Okay ~ I found out some info thought I'd pass along for those that might see this in the store.
Savory is the dried leaves of the herb Satureja hortensis. The brownish-green leaves are fragrantly aromatic, resembling that of Thyme. It is commonly called summer or garden savory. Powdered form of savory, an herb of the mint family...fragrant with a warm, sharp taste. Usage: Use in beans, vegetable soups, meat loaf, roasts, hamburger, eggs, rice dishes, potatoes and squash.
Savory blends well with other herbs. Used in vegetables, beans, lentils, bouquet garni, eggs, stuffings, condiments, hamburger, gravy, soup mixes, and in spice blends, of the Mediterranean such as herbes de Provence.
The major producers of Savory are France and the Balkan States. The Yugoslavian variety is recognized as the premier grade.
Savory, with its peppery flavor, was known to the Romans before the first lots of true pepper were imported from India. In the first century B.C., Virgil grew savory as ambrosia for his bees, believing that it made their honey taste better. In the Middle Ages, savory was used as a flavoring for cakes, pies, and puddings.

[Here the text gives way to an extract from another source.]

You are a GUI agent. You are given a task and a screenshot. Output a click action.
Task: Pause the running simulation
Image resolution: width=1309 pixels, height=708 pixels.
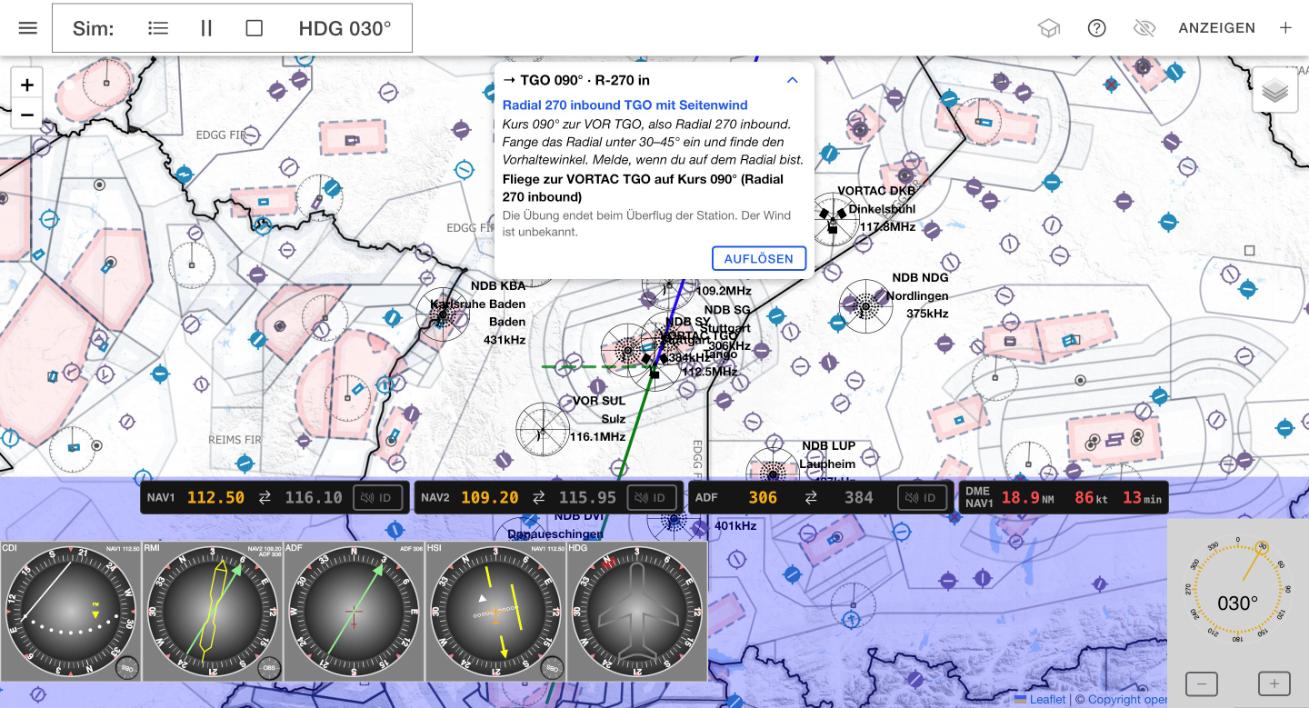[x=206, y=28]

Use very small equal parts of nutmeg & ground savory to enhance the flavor of everything (1/8 teaspoon for green salads). No matter what kind of dish you are creating, it blends and enriches the flavors. I use it in Italian sauces, Spanish foods, on all types of vegetables and vegetable salads...anywhere I use other herbs. To get an idea of how this works, try smelling nutmeg, smelling savory, then smelling both together. It becomes a spice blend that makes your mouth water.